Recommendation: Strengthen Sec. 3.2.1 with controlled and uncertainty-aware quantification: (i) report an effect size with uncertainty (e.g., slope of $\log_{10}(D)$ vs. $a$ with $95\%$ CI; not only Pearson $r$ and $p \approx 0$). (ii) Repeat the trend within major taxonomic complexes (e.g., S-only, C-only, X-only; or “S-complex/C-complex/X-complex/V”) to check whether the trend persists after conditioning on composition. (iii) Perform sensitivity analyses using multiple minimum-diameter cuts (e.g., $D>5/10/20$ km) and show whether the slope and binned means remain stable. (iv) Where possible, separate family-dominated regions vs. background (or at least show the trend excluding the largest few families if family labels are available). Summarize these robustness checks in a short table/appendix and update Sec. 3.5/Sec. 4 wording to reflect what remains significant after controls.
-
Clustering claims are not yet physically well anchored: clustering is performed in $(a,e,i)$ without clearly stating whether elements are proper or osculating, and the linkage to known asteroid families is asserted largely qualitatively with limited quantitative validation (Sec. 2.4.2, Sec. 3.3.2). Because families are typically defined in proper elements ($a_p$, $e_p$, $i_p$), clustering in osculating elements may mix or fragment families depending on epoch and secular evolution.
Recommendation: In Sec. 2.1–2.2 and Sec. 2.4.2, explicitly state whether $a/e/i$ are proper or osculating; if osculating, justify the choice and discuss limitations in Sec. 3.5. If proper elements are available, rerun DBSCAN/GMM in $(a_p,e_p,i_p)$ (or provide a comparison on a subset). In Sec. 3.3.2, add quantitative cluster–family validation using published family membership labels: report purity/completeness per major family and/or an overall metric (e.g., adjusted Rand index), plus a contingency table for the main families. Also add robustness checks showing how the number of clusters, noise fraction, and the identity of major clusters change under reasonable DBSCAN ${\epsilon}/{\rm min\_samples}$ variations and GMM component-number ranges; this will allow you to narrow claims to the clusters that are stable and physically interpretable.
-
Resonance/Kirkwood-gap analysis is under-specified and currently risks confounding resonance effects with global radial gradients and taxonomy/family mix (Sec. 2.5, Sec. 3.4). The definitions of “Inside Gaps”, “Adjacent to Gaps”, and “Background” are not given as explicit semimajor-axis intervals, and pooled comparisons may inadvertently compare different $a$-regimes rather than isolating resonance proximity. Interpreting observed differences as size-dependent dynamical filtering (e.g., Yarkovsky delivery into resonances) therefore remains ambiguous.

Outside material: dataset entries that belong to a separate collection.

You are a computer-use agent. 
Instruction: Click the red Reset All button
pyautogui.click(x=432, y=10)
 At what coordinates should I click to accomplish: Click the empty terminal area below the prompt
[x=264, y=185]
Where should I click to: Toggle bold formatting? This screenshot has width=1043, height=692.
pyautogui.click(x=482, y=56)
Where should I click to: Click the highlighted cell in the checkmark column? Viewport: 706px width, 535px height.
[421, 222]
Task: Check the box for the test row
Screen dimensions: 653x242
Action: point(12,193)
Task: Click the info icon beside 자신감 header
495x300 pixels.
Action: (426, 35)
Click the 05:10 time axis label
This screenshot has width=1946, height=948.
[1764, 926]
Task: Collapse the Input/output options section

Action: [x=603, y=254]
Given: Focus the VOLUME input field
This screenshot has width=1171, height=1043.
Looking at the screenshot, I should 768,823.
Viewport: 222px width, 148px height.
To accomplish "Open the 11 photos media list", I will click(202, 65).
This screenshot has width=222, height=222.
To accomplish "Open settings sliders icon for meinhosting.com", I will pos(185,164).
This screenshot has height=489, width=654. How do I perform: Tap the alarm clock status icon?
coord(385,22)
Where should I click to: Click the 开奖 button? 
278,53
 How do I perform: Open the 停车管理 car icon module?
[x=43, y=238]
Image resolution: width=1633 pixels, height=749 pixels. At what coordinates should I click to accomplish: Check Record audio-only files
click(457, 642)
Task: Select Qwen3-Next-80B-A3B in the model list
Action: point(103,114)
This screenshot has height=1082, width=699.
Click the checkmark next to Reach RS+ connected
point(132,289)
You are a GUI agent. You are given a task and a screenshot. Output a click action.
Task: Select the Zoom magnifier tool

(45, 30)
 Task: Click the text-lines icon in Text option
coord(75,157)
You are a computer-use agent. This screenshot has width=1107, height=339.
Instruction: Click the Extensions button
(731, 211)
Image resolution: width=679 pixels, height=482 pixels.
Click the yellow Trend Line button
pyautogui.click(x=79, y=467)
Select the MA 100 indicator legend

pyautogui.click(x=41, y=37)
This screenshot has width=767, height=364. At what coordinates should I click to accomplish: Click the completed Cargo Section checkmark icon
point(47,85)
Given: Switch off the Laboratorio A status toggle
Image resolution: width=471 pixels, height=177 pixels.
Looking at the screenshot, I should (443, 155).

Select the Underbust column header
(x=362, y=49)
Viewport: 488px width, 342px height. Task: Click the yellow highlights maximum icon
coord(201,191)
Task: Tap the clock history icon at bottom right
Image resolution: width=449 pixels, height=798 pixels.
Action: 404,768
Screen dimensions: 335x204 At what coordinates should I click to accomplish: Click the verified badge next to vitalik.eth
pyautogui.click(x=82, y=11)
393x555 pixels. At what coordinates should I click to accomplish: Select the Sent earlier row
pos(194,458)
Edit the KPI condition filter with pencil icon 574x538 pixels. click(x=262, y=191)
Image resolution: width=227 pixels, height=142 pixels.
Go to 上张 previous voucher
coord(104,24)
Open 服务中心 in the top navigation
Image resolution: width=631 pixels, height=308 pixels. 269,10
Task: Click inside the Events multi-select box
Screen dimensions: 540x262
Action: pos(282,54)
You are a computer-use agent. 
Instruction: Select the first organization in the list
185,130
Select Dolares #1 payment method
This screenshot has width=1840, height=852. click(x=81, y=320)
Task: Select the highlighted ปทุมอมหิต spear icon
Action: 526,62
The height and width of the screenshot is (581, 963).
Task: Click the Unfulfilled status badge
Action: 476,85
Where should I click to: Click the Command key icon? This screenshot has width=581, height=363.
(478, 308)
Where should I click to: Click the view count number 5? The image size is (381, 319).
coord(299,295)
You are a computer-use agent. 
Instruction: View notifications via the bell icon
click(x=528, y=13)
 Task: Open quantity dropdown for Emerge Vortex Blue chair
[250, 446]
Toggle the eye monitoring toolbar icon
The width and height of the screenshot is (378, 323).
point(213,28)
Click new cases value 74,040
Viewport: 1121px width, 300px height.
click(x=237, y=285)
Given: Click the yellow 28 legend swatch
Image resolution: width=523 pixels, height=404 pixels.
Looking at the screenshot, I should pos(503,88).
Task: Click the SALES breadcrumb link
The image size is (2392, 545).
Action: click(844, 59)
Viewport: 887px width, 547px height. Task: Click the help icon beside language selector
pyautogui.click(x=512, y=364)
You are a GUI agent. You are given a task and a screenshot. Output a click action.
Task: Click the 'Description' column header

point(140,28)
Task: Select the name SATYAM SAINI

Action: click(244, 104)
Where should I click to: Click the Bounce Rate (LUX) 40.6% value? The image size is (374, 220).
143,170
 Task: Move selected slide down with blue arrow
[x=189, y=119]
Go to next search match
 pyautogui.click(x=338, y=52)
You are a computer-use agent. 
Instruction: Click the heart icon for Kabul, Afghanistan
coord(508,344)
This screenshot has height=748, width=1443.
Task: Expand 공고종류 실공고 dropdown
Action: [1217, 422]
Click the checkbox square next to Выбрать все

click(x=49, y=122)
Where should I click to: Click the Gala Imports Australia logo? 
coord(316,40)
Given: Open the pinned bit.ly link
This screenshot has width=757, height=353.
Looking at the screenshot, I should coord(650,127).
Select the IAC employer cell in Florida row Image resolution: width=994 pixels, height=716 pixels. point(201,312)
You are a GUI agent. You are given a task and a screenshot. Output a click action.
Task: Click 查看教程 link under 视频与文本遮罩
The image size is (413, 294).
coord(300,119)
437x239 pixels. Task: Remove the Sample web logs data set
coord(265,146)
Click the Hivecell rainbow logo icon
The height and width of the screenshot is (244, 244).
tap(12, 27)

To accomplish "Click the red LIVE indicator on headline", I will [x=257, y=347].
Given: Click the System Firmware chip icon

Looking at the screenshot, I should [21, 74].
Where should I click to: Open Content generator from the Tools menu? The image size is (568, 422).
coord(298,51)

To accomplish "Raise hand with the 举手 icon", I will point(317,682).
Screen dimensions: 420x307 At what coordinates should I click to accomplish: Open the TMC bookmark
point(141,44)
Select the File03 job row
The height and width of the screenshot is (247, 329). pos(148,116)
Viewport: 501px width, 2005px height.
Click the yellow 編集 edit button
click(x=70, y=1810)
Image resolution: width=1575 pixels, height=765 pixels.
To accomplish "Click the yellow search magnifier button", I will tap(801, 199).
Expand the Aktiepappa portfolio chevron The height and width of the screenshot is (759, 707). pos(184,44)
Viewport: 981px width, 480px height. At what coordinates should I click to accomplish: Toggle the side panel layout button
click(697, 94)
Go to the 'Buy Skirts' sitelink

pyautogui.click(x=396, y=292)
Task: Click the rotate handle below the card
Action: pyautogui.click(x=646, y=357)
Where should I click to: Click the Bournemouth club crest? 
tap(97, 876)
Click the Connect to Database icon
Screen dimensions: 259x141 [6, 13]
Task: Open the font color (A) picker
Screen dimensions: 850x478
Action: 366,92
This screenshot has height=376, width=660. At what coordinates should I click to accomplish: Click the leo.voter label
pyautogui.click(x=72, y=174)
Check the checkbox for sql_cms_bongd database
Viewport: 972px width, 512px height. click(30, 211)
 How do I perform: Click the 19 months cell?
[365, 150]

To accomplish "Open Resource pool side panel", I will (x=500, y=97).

Recommendation: In Sec. 2.5, list the exact $a$-intervals used for each resonance and for each category (“inside/adjacent/background”), including window widths and boundary conventions. In Sec. 3.4, reframe the analysis to use local, controlled comparisons: for each resonance separately, compare inside vs. adjacent within a narrow $a$-range matched in distance from the resonance center (and ideally matched in inclination/eccentricity range), and report effect sizes per resonance ($\Delta$mean $\log D$ with CI; Cramer’s $V$ for type changes). Where feasible, repeat within major taxonomic complexes (S/C/X) and/or family vs. background to reduce confounding. Add a sensitivity analysis varying window widths/centers within literature-reasonable ranges and show that conclusions persist. If you retain the Yarkovsky interpretation, explicitly label it as a consistent hypothesis and cite relevant dynamical work; otherwise soften causal language (Sec. 3.5, Sec. 4).
-
Predictive modeling (XGBoost/RF) is reported at a high level without sufficient evaluation protocol detail, baselines, leakage controls, or uncertainty estimates, limiting interpretability of “limited predictive power” and its physical implications (Sec. 2.4.3, Sec. 3.3.3). Random train/test splits can leak family/cluster structure across splits (near-duplicates in orbital space), inflating performance; accuracy $\approx 53\%$ alongside macro-F1 $\approx 0.16$ suggests strong class-imbalance or majority-class dominance that is not discussed.
Recommendation: Expand Sec. 2.4.3 and Sec. 3.3.3 to include: (i) explicit sample sizes for each task and per class; (ii) the exact split/CV scheme (fold count, stratification, repeats, random seeds) and whether hyperparameter tuning is nested; (iii) class-imbalance handling (class weights/resampling) and full metric reporting as mean$\pm$SD (regression: $R^2$/MAE/RMSE; classification: accuracy, macro- and weighted-F1, per-class precision/recall/F1) plus confusion matrices (appendix). Add simple baselines (e.g., predict mean $\log D$; predict majority type; or $a$-only logistic baseline) and compare against them. To mitigate leakage, consider blocked CV (e.g., by semimajor-axis bins) and/or group CV by family/cluster if labels exist; report how performance changes. Update interpretation in Sec. 3.5/Sec. 4 to distinguish “orbit-only features are insufficient” from stronger claims about stochasticity.
-
Core methodological choices needed for reproducibility are missing or scattered, particularly numerical specifications for binning, KDE bandwidths, DBSCAN/GMM settings, and resonance-window definitions; additionally, statistical reporting focuses on tiny $p$-values with limited effect sizes/uncertainty, making practical significance hard to judge (Sec. 2.3–2.5, Sec. 3.2–3.4).
Recommendation: Consolidate and specify all analysis parameters in Sec. 2.3–2.5 (and/or an appendix): (i) explicit bin edges (or start/end + number of bins) for $a/e/i$ and boundary conventions; (ii) KDE kernel type, dimensionality (2D/3D), bandwidth selection procedure and final bandwidths, feature scaling, and boundary treatment; (iii) DBSCAN ${\epsilon}/{\rm min\_samples}$ used for final results and the exact $k$-distance configuration; (iv) GMM covariance type, initialization, convergence criteria, and component-number search range for AIC/BIC; (v) resonance intervals as per the resonance issue above. In Results (Sec. 3.2–3.4), supplement $p$-values with effect sizes and uncertainty (e.g., $\eta^2$ or rank-based analogs for Kruskal–Wallis; Cramer’s $V$ for chi-squared; confidence intervals for correlations and mean differences) and briefly address multiple-testing control if many binwise tests are performed.